A la morosité des Nabil Karoui, le sourire des Youssef Msakni
Il y a largement de quoi déprimer quand on voit par exemple les derniers résultats du sondage Sigma. La perspective d’être un jour gouverné par le promoteur d’une œuvre de pseudo-charité avec comme alliés potentiels des islamistes incompétents et malhonnêtes et des réactionnaires arrivistes de l’ancien RCD, a de quoi plomber le plus solide des optimistes.
Il y a aussi la situation économique difficile de la Tunisie. On se réjouit de certaines réalisations mais il n’en reste pas moins que l’on emprunte de l’argent pour payer les échéances de nos précédents crédits. N’importe quel bon père de famille sait qu’il s’agit là d’un cercle vicieux extrêmement important.
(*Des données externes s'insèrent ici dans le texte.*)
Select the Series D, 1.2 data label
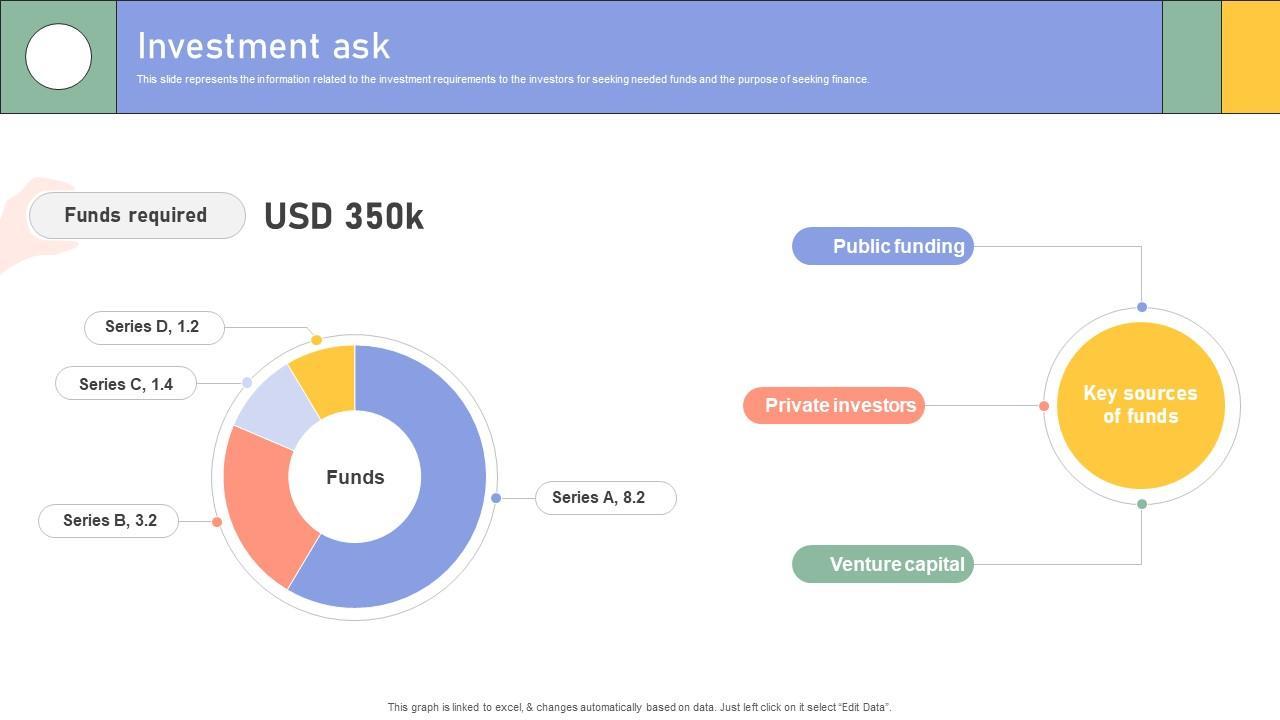Screen dimensions: 1280x720 153,327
Il y a également les élus du pouvoir, insensibles à tout cela, mais qui suivent avec attention la décision de l’instance provisoire de contrôle de la constitutionnalité des projets de loi. Celle-ci a décidé que les amendements apportés à la loi électorale étaient parfaitement constitutionnels, ce qui a suffi aux élus pour bomber le torse et dire que ce qu’ils ont voté est conforme à la grande et magnifique constitution tunisienne. Sauf que cette même constitution prévoit aussi l’instauration de la Cour constitutionnelle, ce qu’ils n’ont pas fait encore. Instaurer les autres instances constitutionnelles, ce qu’ils n’ont pas fait non plus. Mais faisons leur confiance, ils connaissent notre intérêt mieux que nous.
Il y ces « Adel Dridi » de la politique, qui montent des pyramides de Ponzi politiques. Des organisations où tout le monde il est beau, tout le monde il est gentil. Les associations du type 3ich Tounsi et Khalil Tounes sont des contrebandiers de la politique qui achètent des voix. Avec énormément de marketing et beaucoup de bruit, mais ils achètent des voix quand même. Nous ne voulons pas gouverner, nous voulons juste aider le pays par notre patriotisme. Nous ne voulons pas les postes, mais avouez quand même que les gouvernants actuels sont nuls. Nous ne voulons pas de vos votes, nous voulons juste vous donner la parole, de l’argent, des pâtes…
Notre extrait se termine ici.